◆ **Required work**
All that is needed is a count of the lines in this data that contain the word "handle".

START Records to process

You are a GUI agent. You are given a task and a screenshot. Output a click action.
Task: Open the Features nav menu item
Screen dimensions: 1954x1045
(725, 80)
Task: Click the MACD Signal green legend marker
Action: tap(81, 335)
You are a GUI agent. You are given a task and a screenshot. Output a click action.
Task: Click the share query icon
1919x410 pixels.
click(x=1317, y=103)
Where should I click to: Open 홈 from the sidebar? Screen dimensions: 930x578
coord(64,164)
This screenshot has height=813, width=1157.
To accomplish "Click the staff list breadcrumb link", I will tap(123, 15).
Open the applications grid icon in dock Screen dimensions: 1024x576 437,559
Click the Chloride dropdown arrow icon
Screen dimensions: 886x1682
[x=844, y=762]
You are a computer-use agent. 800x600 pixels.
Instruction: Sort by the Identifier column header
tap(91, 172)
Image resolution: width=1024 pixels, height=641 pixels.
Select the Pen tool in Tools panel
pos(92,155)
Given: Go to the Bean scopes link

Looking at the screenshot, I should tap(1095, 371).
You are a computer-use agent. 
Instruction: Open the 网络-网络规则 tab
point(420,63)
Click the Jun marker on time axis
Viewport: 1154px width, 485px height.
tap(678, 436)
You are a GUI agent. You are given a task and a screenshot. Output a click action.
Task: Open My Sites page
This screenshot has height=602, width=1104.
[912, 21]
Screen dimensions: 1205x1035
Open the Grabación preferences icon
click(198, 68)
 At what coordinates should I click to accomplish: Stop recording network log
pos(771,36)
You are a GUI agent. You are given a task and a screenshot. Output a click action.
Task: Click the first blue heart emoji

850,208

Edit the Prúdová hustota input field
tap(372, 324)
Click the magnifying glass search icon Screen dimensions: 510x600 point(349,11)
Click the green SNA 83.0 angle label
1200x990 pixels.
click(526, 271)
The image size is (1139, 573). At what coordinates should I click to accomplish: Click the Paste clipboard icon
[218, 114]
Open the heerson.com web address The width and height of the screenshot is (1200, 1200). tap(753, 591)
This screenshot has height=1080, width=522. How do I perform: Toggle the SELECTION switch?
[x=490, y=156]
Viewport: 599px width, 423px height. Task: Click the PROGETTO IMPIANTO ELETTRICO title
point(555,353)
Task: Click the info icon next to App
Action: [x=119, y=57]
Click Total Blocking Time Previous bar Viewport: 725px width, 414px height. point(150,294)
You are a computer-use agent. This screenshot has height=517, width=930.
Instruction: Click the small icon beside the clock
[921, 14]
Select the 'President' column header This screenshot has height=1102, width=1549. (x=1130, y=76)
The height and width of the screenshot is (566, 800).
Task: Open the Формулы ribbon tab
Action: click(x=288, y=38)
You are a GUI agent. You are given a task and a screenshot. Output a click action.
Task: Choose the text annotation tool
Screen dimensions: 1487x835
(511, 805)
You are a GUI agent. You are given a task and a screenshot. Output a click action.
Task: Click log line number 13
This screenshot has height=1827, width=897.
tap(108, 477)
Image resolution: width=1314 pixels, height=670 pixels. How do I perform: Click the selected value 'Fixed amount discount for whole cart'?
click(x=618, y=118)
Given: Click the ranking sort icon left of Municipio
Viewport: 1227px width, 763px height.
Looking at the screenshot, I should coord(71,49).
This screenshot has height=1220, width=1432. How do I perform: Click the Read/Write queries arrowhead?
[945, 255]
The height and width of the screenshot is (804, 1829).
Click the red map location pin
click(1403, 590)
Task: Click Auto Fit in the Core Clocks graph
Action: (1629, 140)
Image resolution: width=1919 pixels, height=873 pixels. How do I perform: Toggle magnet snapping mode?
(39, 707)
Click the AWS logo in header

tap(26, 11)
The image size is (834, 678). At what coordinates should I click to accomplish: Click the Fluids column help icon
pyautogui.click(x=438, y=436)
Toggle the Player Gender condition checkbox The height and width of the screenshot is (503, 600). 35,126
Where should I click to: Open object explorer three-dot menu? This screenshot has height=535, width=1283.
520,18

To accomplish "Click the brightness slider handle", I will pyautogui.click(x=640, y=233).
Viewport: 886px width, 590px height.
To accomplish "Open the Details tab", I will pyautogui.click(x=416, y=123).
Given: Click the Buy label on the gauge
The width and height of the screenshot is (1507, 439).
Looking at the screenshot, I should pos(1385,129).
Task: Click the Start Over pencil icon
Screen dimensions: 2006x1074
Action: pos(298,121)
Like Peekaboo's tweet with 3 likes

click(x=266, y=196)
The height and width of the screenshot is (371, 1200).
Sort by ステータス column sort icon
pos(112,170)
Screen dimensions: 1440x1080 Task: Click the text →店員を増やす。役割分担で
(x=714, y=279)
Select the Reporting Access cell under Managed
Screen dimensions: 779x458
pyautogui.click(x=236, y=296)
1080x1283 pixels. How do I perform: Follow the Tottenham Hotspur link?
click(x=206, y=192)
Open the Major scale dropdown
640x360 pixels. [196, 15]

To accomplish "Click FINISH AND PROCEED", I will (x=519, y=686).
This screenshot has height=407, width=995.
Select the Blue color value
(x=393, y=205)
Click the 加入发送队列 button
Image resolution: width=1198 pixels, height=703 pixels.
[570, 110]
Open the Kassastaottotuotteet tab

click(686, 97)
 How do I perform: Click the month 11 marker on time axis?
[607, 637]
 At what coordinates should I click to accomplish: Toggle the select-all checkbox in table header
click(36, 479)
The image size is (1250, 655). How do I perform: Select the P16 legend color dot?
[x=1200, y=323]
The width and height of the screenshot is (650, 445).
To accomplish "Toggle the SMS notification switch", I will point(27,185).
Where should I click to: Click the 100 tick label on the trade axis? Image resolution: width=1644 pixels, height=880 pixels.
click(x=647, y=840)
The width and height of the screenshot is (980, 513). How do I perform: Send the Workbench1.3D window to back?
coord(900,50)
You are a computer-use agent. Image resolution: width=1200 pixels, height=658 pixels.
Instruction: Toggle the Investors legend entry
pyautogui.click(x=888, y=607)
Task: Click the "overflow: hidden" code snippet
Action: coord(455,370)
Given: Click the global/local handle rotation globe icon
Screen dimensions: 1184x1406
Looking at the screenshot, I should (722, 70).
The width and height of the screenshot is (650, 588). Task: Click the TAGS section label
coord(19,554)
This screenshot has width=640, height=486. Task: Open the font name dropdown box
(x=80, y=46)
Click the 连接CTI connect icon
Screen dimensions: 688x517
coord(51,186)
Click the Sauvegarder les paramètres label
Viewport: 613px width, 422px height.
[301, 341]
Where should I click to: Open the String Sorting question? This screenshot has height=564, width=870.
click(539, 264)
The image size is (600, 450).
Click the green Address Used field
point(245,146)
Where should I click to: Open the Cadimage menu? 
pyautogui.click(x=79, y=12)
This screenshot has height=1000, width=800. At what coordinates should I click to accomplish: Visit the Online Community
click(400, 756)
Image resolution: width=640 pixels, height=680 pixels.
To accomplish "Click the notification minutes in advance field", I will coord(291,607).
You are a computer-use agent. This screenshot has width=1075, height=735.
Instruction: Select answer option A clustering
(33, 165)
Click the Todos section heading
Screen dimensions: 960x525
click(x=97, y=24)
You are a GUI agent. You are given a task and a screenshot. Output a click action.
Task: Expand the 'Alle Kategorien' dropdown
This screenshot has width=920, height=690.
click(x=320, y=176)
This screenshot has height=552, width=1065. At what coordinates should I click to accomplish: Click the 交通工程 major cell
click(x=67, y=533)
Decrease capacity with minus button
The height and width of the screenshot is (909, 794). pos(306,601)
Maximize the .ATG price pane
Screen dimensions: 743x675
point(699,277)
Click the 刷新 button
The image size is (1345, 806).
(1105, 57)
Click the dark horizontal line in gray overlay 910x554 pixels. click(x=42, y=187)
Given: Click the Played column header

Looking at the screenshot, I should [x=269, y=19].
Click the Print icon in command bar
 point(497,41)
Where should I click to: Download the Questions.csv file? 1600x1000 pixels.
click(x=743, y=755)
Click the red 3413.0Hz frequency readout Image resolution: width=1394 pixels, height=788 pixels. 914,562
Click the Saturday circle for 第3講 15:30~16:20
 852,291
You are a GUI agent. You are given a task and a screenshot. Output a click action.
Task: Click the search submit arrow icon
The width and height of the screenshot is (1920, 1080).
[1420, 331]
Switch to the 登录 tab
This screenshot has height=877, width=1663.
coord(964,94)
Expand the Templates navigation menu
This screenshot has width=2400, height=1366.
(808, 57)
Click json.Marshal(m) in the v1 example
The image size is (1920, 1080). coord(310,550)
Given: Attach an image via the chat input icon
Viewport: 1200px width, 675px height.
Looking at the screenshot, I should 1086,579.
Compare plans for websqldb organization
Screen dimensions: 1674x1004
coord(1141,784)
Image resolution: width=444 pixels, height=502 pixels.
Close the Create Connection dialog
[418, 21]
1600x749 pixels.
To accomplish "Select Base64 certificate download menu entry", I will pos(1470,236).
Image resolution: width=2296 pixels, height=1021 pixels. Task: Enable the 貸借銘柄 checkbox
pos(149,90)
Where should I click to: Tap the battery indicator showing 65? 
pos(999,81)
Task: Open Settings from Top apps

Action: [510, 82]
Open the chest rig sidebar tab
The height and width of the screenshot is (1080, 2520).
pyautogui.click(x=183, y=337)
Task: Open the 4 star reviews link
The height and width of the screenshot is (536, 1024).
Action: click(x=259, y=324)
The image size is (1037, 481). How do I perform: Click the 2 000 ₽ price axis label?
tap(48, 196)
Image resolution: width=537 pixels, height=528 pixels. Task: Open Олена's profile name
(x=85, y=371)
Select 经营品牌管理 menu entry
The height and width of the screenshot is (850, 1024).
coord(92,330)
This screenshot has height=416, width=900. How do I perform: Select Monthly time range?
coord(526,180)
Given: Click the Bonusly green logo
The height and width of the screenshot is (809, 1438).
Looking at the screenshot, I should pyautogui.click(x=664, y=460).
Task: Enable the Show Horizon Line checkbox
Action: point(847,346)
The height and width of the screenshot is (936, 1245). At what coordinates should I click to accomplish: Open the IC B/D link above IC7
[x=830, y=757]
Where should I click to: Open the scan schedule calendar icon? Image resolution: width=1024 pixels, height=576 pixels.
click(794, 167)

END Records to process

◆ **Answer area**
2